BEGIN Supplied material

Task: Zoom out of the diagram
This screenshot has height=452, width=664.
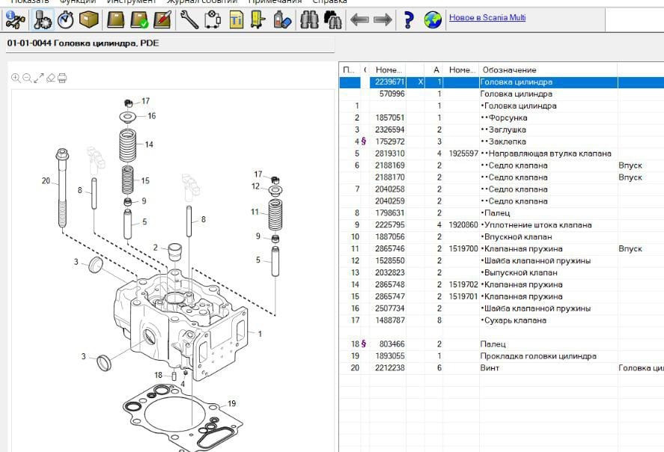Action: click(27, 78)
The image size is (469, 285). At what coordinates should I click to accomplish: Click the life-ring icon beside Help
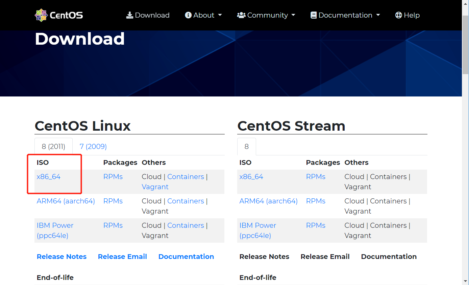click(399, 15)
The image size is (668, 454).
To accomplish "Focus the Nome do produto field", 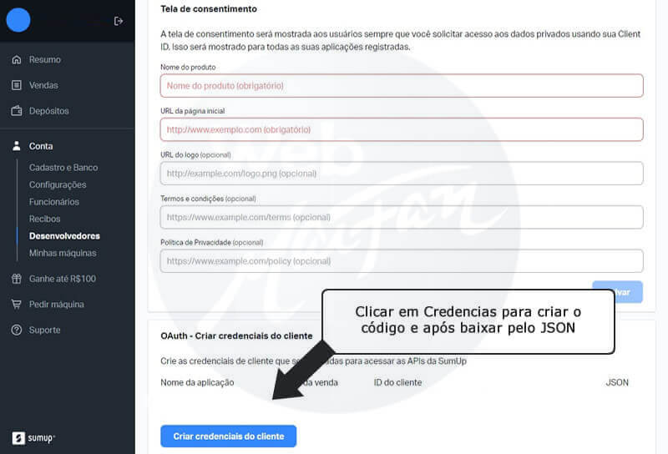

END Supplied material

■ **Task requirements**
Every entry must be written out exactly, with all pictures left out.

■ **Solution for this task**
Task: Zoom out of the diagram
This screenshot has height=452, width=664.
Action: click(27, 78)
The image size is (469, 285). At what coordinates should I click to accomplish: Click the life-ring icon beside Help
click(399, 15)
The image size is (668, 454).
To accomplish "Focus the Nome do produto field", 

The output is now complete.